Work task » Retype the records exactly, with nothing added or dropped.

Stored dataset items »

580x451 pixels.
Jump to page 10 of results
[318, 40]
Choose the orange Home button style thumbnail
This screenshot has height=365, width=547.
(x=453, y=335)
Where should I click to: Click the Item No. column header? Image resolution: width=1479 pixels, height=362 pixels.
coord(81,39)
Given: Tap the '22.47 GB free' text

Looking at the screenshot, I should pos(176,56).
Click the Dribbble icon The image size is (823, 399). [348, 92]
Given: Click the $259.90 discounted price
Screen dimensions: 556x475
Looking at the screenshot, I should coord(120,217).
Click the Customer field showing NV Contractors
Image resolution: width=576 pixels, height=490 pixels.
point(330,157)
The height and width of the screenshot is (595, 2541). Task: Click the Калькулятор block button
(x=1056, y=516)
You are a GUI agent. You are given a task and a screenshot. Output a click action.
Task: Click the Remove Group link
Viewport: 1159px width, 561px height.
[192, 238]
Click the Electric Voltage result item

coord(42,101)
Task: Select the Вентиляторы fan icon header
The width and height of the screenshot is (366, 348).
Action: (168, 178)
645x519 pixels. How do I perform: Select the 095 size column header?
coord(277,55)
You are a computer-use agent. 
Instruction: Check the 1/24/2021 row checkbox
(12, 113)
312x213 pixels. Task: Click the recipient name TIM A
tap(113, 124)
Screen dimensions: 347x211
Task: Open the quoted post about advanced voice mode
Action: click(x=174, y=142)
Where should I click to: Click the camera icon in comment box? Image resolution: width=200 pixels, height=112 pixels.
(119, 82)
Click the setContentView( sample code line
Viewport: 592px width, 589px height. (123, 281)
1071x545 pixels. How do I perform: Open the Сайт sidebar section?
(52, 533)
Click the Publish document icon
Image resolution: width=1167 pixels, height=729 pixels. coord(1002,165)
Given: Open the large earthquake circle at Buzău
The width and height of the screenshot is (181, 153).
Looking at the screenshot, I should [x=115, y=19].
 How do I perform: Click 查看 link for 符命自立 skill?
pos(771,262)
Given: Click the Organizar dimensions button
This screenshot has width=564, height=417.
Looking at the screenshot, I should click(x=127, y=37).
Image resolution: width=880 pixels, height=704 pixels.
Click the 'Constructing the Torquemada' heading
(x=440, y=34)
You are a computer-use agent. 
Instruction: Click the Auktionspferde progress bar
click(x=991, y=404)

Answer to the exercise »
580x451 pixels.
Jump to page 10 of results
[318, 40]
Choose the orange Home button style thumbnail
This screenshot has height=365, width=547.
(x=453, y=335)
Where should I click to: Click the Item No. column header? Image resolution: width=1479 pixels, height=362 pixels.
coord(81,39)
Given: Tap the '22.47 GB free' text

Looking at the screenshot, I should pos(176,56).
Click the Dribbble icon The image size is (823, 399). [348, 92]
Given: Click the $259.90 discounted price
Screen dimensions: 556x475
Looking at the screenshot, I should coord(120,217).
Click the Customer field showing NV Contractors
Image resolution: width=576 pixels, height=490 pixels.
point(330,157)
The height and width of the screenshot is (595, 2541). Task: Click the Калькулятор block button
(x=1056, y=516)
You are a GUI agent. You are given a task and a screenshot. Output a click action.
Task: Click the Remove Group link
Viewport: 1159px width, 561px height.
[192, 238]
Click the Electric Voltage result item

coord(42,101)
Task: Select the Вентиляторы fan icon header
The width and height of the screenshot is (366, 348).
Action: (168, 178)
645x519 pixels. How do I perform: Select the 095 size column header?
coord(277,55)
You are a computer-use agent. 
Instruction: Check the 1/24/2021 row checkbox
(12, 113)
312x213 pixels. Task: Click the recipient name TIM A
tap(113, 124)
Screen dimensions: 347x211
Task: Open the quoted post about advanced voice mode
Action: click(x=174, y=142)
Where should I click to: Click the camera icon in comment box? Image resolution: width=200 pixels, height=112 pixels.
(119, 82)
Click the setContentView( sample code line
Viewport: 592px width, 589px height. (123, 281)
1071x545 pixels. How do I perform: Open the Сайт sidebar section?
(52, 533)
Click the Publish document icon
Image resolution: width=1167 pixels, height=729 pixels. coord(1002,165)
Given: Open the large earthquake circle at Buzău
The width and height of the screenshot is (181, 153).
Looking at the screenshot, I should [x=115, y=19].
 How do I perform: Click 查看 link for 符命自立 skill?
pos(771,262)
Given: Click the Organizar dimensions button
This screenshot has width=564, height=417.
Looking at the screenshot, I should click(x=127, y=37).
Image resolution: width=880 pixels, height=704 pixels.
Click the 'Constructing the Torquemada' heading
(x=440, y=34)
You are a computer-use agent. 
Instruction: Click the Auktionspferde progress bar
click(x=991, y=404)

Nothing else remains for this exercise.